Assigned task: Would you reproduce exactly, and only, the lines starting at the one with "Click the build triggers clock icon" and ending at the last line of the data, with both included? Leave the pictures out.

(Records shown)

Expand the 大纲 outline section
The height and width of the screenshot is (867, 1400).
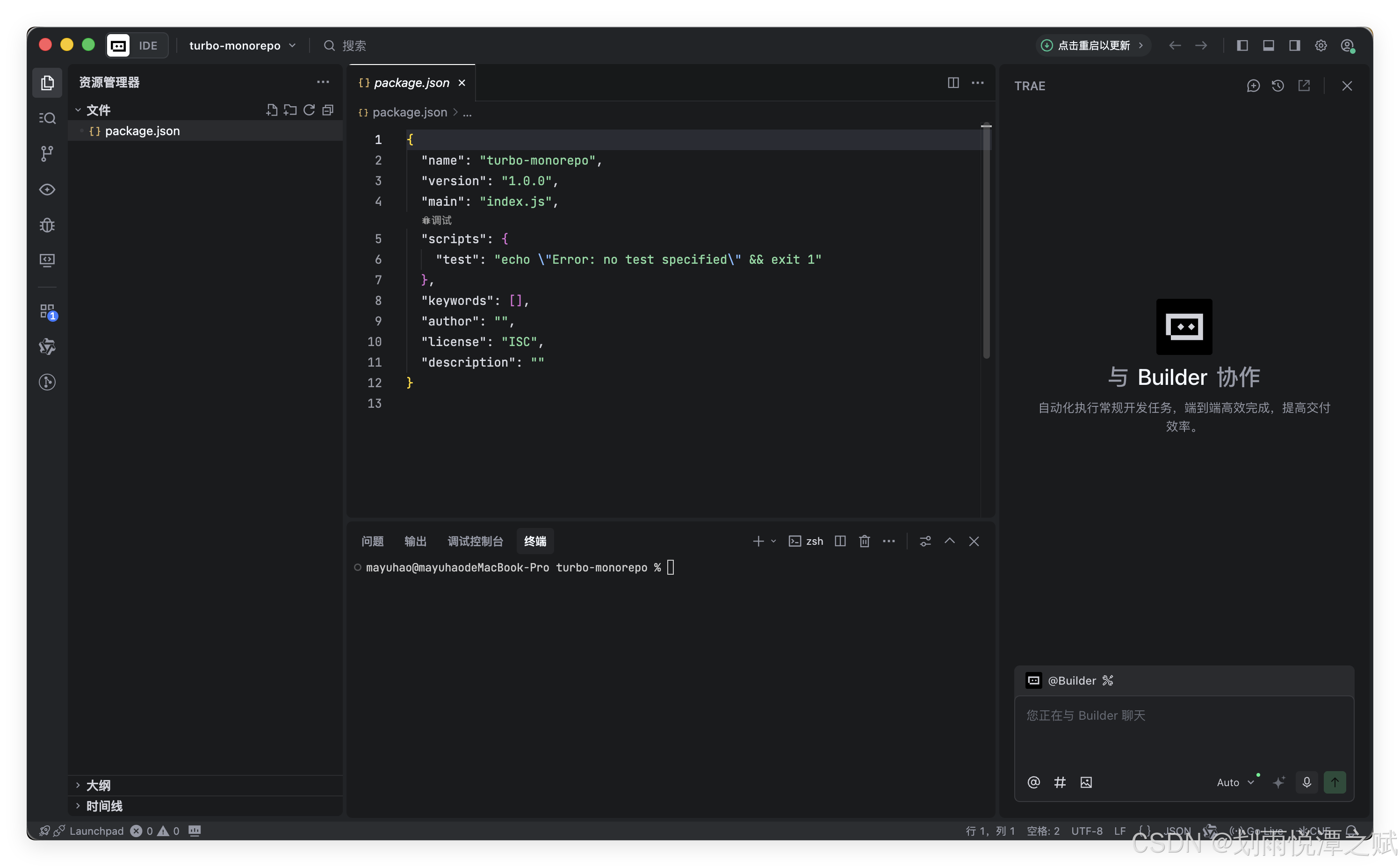(x=98, y=785)

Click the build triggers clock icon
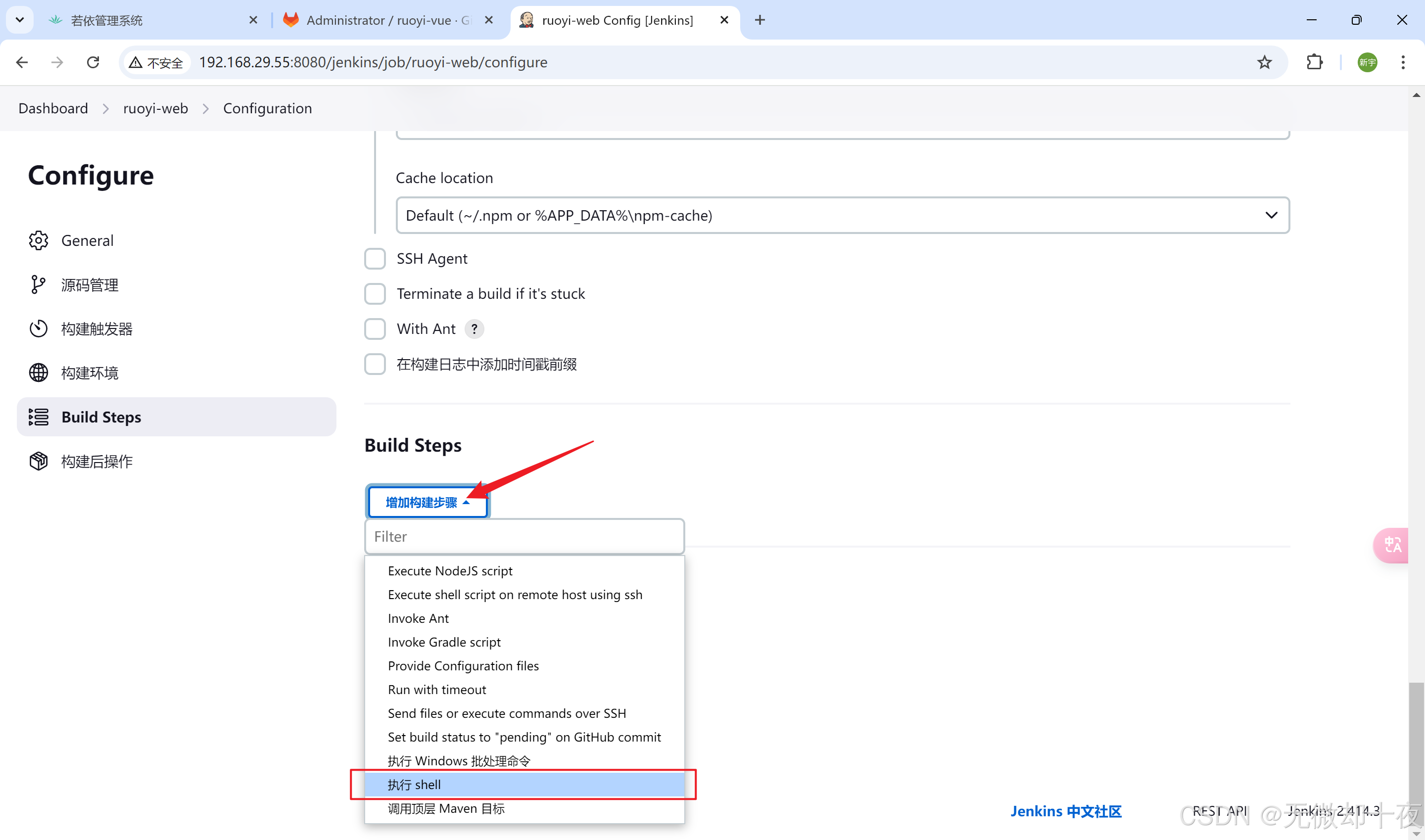(39, 329)
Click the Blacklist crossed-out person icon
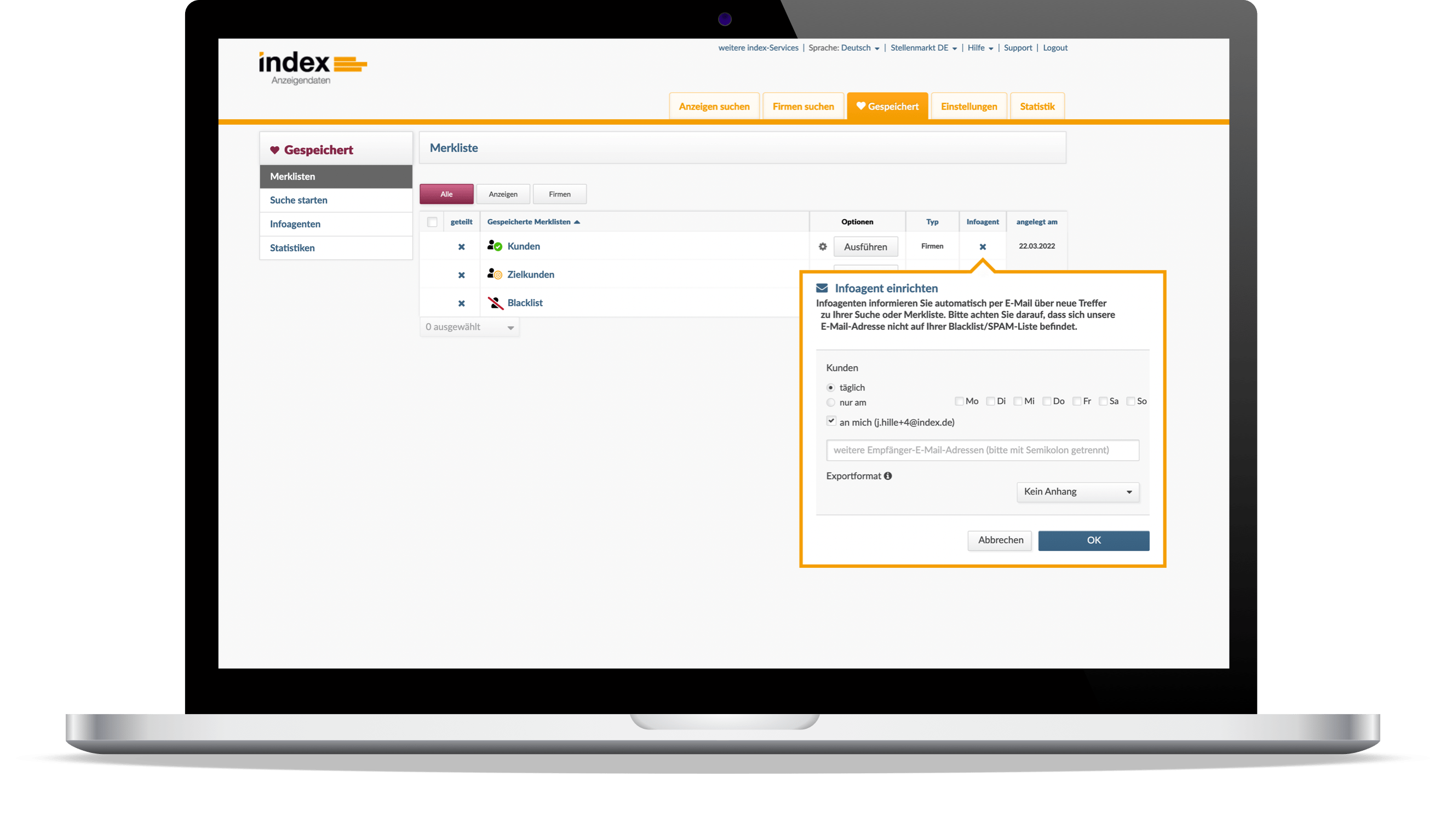 click(x=495, y=302)
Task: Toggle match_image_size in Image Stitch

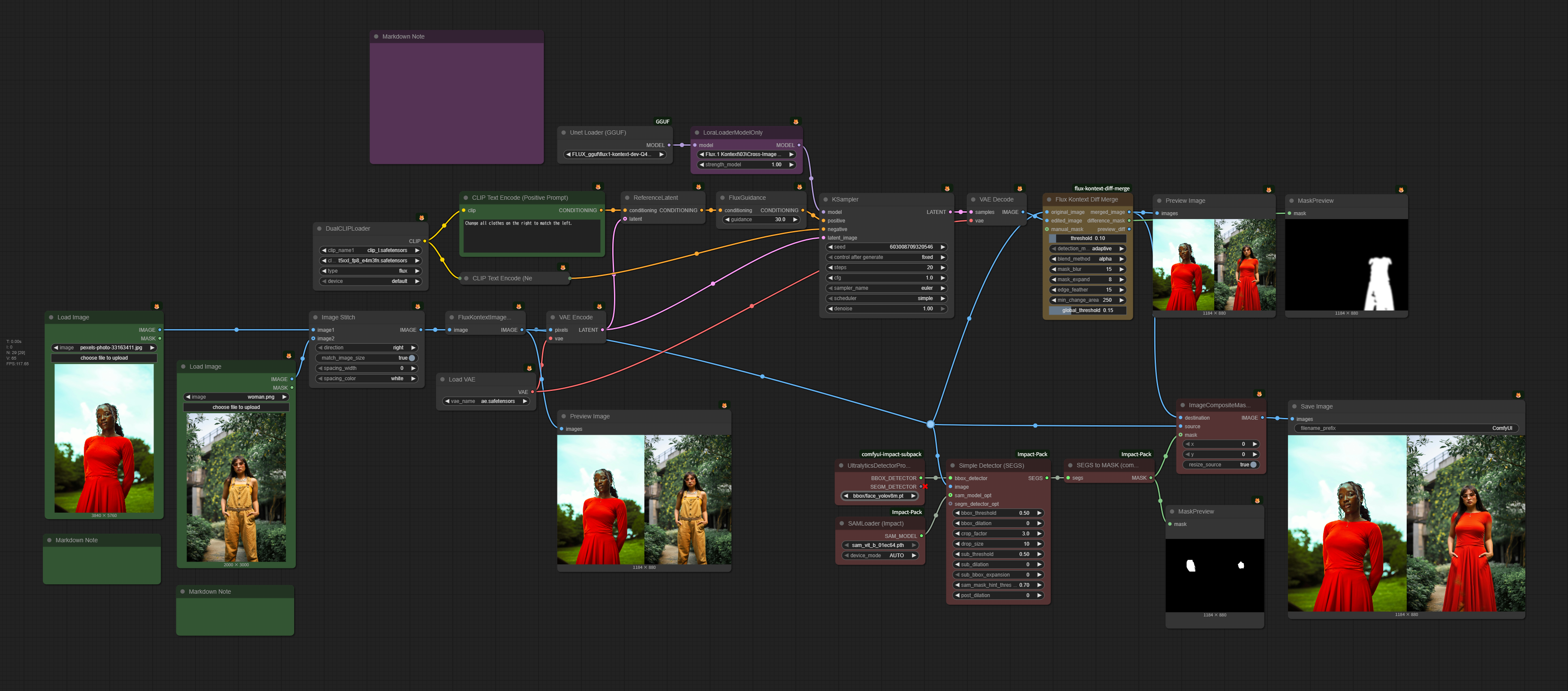Action: [x=412, y=358]
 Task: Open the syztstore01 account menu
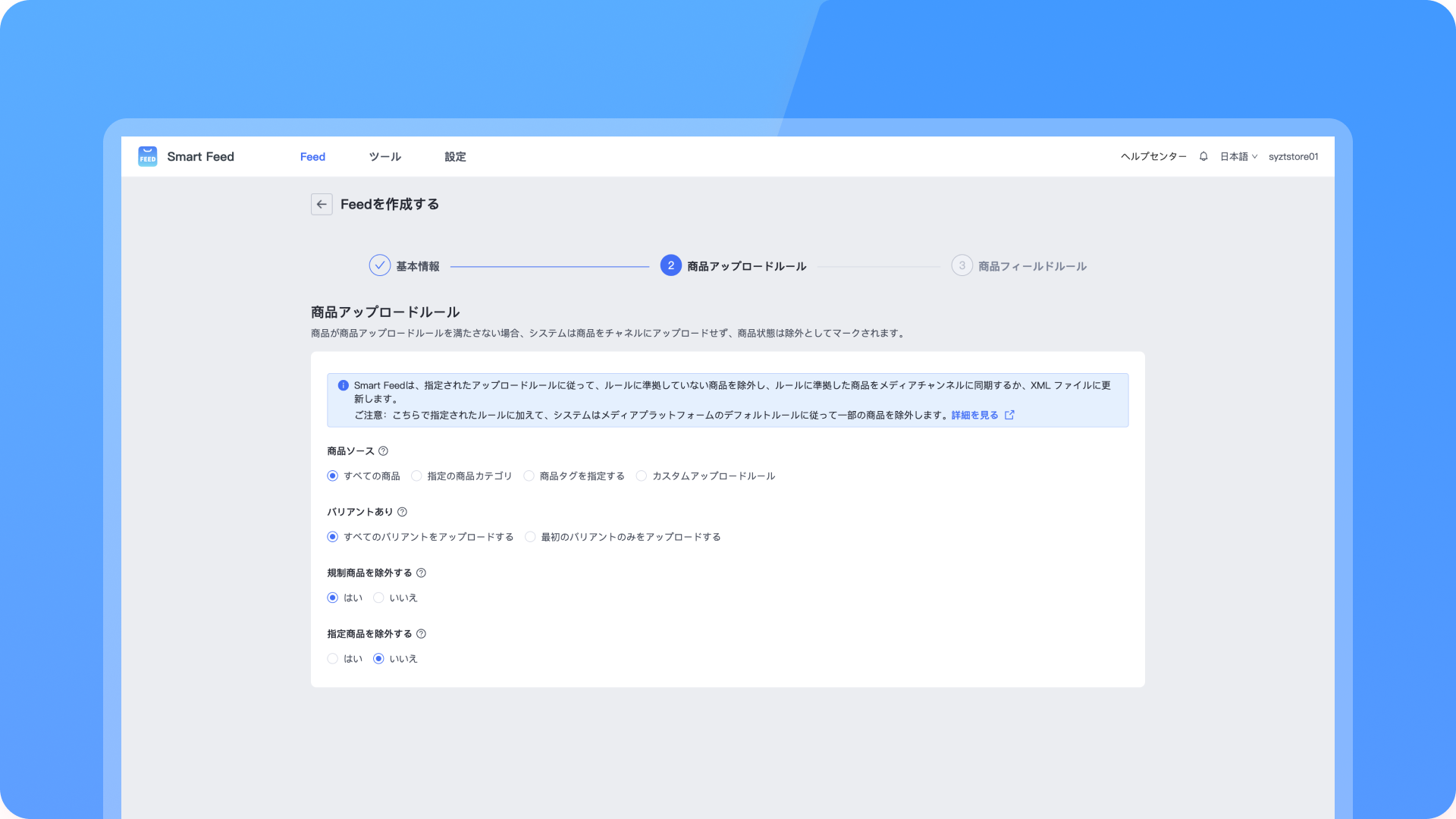pos(1293,156)
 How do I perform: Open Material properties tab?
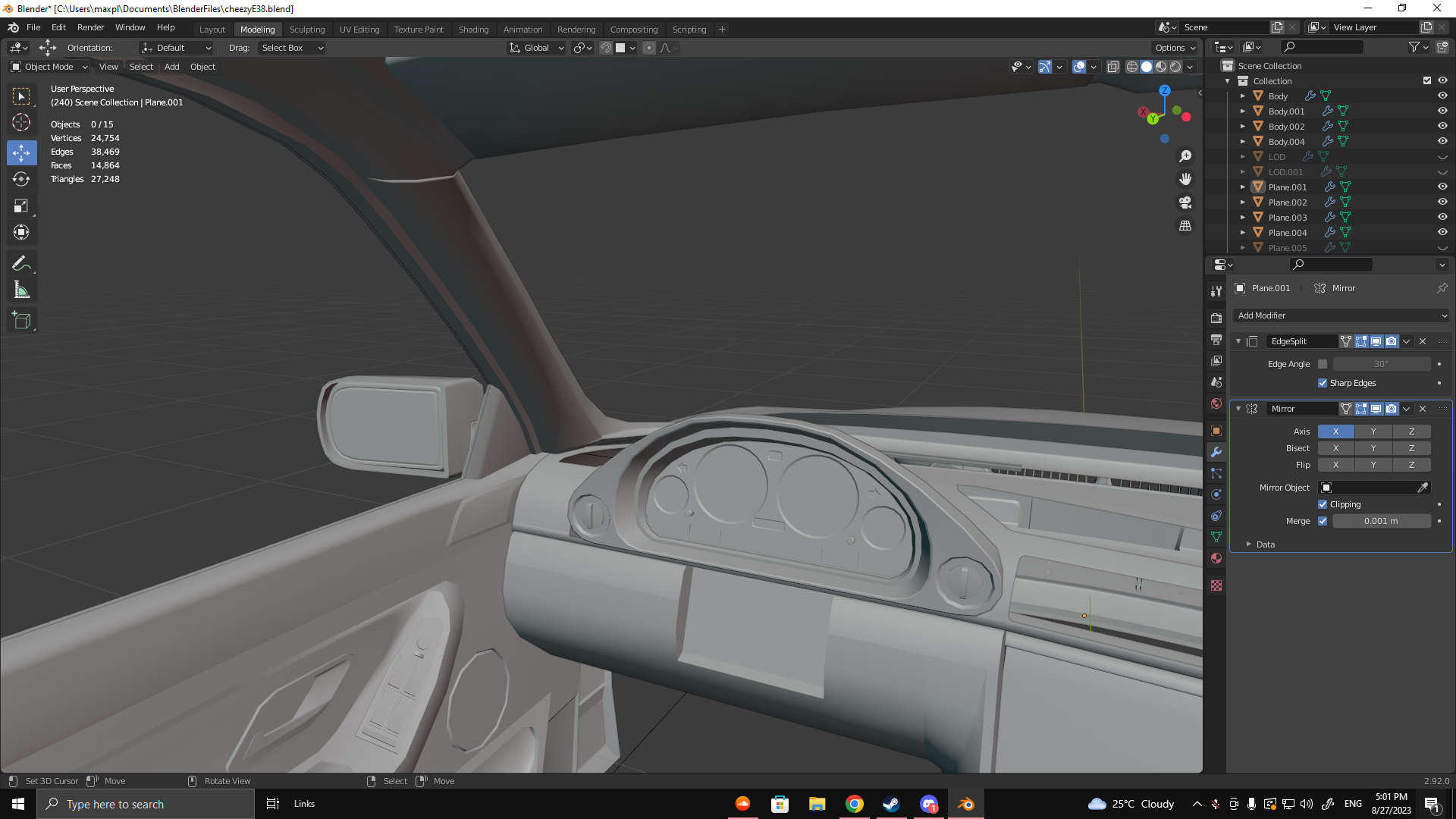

(End Records shown)

Solution to this problem:
Click the build triggers clock icon
(39, 329)
Click the Blacklist crossed-out person icon
 click(x=495, y=302)
Task: Toggle match_image_size in Image Stitch

Action: [x=412, y=358]
 Task: Open the syztstore01 account menu
pos(1293,156)
 How do I perform: Open Material properties tab?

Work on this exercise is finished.